With A Long-Awaited Shot At Freedom, Mac Phipps Has His Eyes On The Future
Rodney Carmichael and Sidney Madden are the hosts of Louder Than A Riot, a new podcast from NPR Music that investigates the interconnected rise of hip-hop and mass incarceration in America.
On Feb. 22, former No Limit Records artist McKinley "Mac" Phipps appeared before the Louisiana Board of Pardons and Committee on Parole. It was a chance he'd been waiting on for two decades.
In 2001, Mac was convicted of manslaughter and sentenced to 30 years hard labor in connection to a shooting at Club Mercedes in Slidell, La. — a crime he and many others say he didn't commit.

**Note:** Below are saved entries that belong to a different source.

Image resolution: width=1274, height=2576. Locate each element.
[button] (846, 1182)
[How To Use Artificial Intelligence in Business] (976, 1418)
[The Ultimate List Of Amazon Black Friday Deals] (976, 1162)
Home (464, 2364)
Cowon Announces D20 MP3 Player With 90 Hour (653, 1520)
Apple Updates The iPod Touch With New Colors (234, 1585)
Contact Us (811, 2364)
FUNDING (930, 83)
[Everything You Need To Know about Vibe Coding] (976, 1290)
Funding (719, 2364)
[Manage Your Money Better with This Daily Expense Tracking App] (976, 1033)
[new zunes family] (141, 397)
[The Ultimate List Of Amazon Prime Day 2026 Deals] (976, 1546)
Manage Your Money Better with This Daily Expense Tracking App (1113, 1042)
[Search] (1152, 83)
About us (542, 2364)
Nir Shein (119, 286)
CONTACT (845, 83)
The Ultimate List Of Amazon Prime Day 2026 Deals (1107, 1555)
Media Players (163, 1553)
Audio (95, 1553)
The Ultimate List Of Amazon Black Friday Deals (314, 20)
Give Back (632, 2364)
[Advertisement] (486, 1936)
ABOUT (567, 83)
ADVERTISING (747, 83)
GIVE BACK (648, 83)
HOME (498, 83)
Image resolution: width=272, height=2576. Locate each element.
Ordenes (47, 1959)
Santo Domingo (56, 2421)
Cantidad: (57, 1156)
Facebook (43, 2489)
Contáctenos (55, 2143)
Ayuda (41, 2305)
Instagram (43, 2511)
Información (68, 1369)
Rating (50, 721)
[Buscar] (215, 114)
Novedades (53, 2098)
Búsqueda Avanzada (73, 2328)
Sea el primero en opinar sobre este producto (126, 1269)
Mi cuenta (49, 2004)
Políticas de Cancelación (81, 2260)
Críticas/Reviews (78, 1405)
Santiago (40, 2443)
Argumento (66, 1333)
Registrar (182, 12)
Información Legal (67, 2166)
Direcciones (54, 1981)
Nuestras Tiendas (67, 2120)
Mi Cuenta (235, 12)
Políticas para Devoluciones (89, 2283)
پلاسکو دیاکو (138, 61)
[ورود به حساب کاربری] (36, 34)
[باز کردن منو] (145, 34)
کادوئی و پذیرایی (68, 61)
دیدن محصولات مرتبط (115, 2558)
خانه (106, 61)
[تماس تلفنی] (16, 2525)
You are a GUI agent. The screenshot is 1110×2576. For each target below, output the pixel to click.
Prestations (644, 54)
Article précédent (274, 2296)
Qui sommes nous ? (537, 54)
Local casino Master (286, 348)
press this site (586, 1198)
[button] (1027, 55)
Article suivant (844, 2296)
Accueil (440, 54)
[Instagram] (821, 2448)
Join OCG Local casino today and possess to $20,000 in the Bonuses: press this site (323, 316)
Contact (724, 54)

The path to this clemency hearing started in 2018 when Mac filed an application requesting a commutation of his sentence — it was his second time filing after a 2016 clemency hearing request was denied. This January, he got an update: The hearing had been scheduled.
"I kind of just went at it like everything I do in life is like, okay, here goes nothing. Let's roll. May the chips fall where they may," Mac tells Louder Than A Riot in a new interview.
In front of five board members, 21 years and a day after his sentence began, Mac got to make his case again. The hearing had nothing to do with guilt or innocence. Justice wasn't even a factor. It was about whether, after spending half of his life in prison, Mac had earned a chance to go home.